» To do
Rewrite every line of the material below, requests included, and shift each coordinate in the answers by adding 144 to every number. Leave the pictures out, and keep all other numbers as they are.

(Data entries)
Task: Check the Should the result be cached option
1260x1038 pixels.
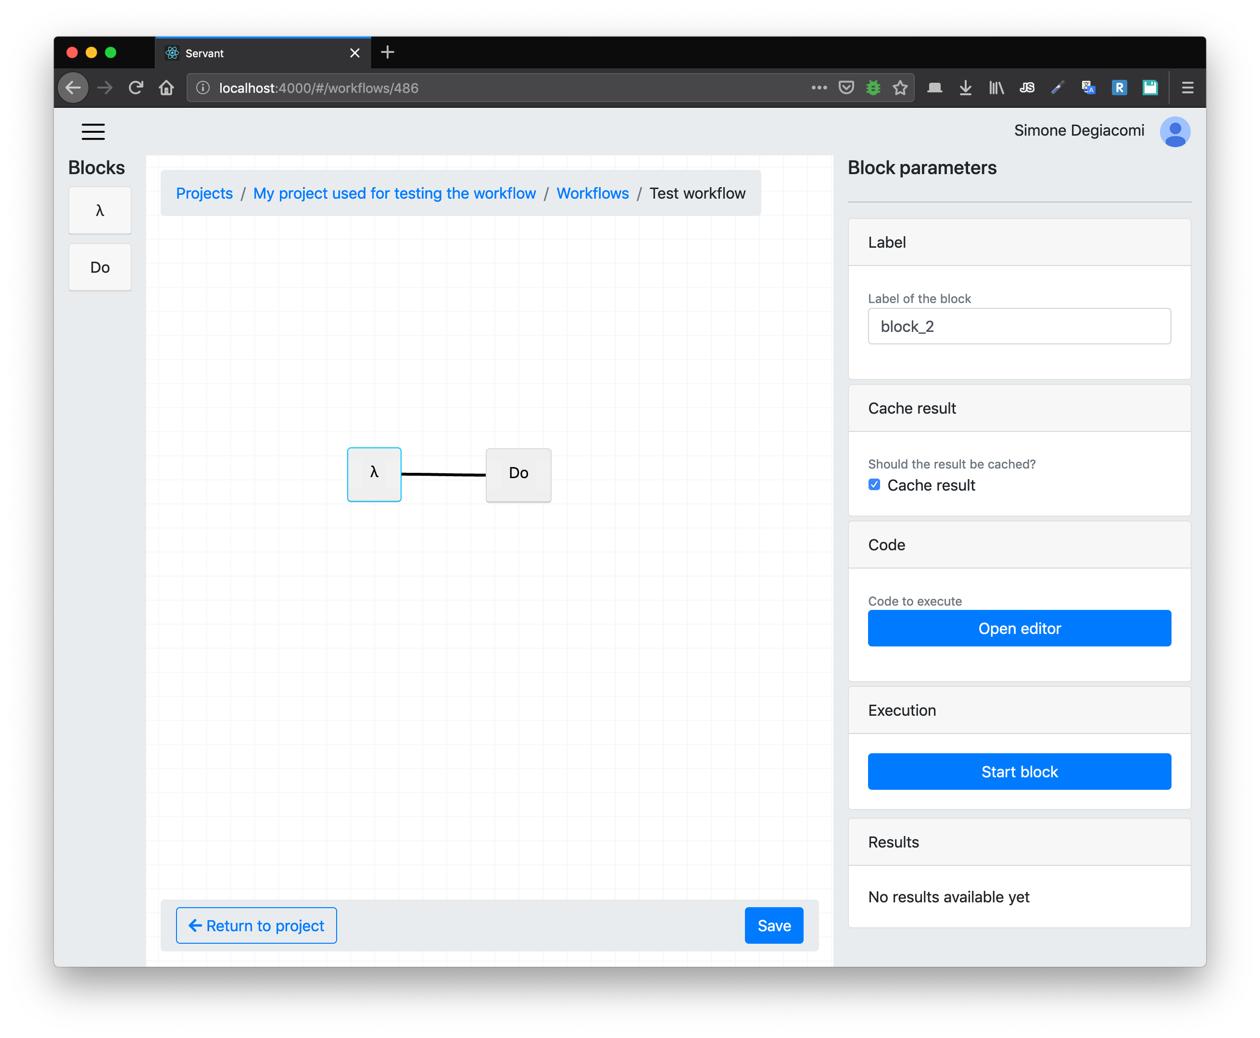Action: tap(875, 484)
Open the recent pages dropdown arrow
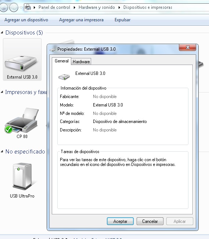 click(x=21, y=7)
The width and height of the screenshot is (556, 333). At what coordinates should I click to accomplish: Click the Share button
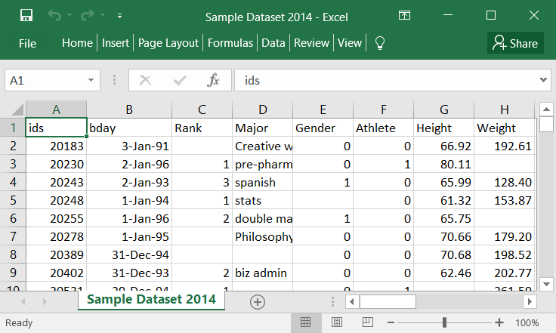click(514, 43)
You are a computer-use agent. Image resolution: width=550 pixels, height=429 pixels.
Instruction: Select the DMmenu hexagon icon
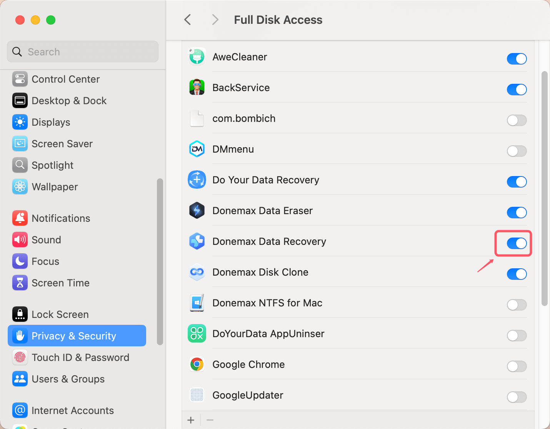coord(197,149)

» Written solution
Task: Check the Should the result be cached option
1260x1038 pixels.
Action: tap(1019, 628)
Open the recent pages dropdown arrow
 click(x=165, y=151)
The width and height of the screenshot is (556, 333). At what coordinates should I click to accomplish: Click the Share button
click(658, 187)
You are a computer-use agent. Image resolution: width=550 pixels, height=429 pixels.
Instruction: Select the DMmenu hexagon icon
coord(341,293)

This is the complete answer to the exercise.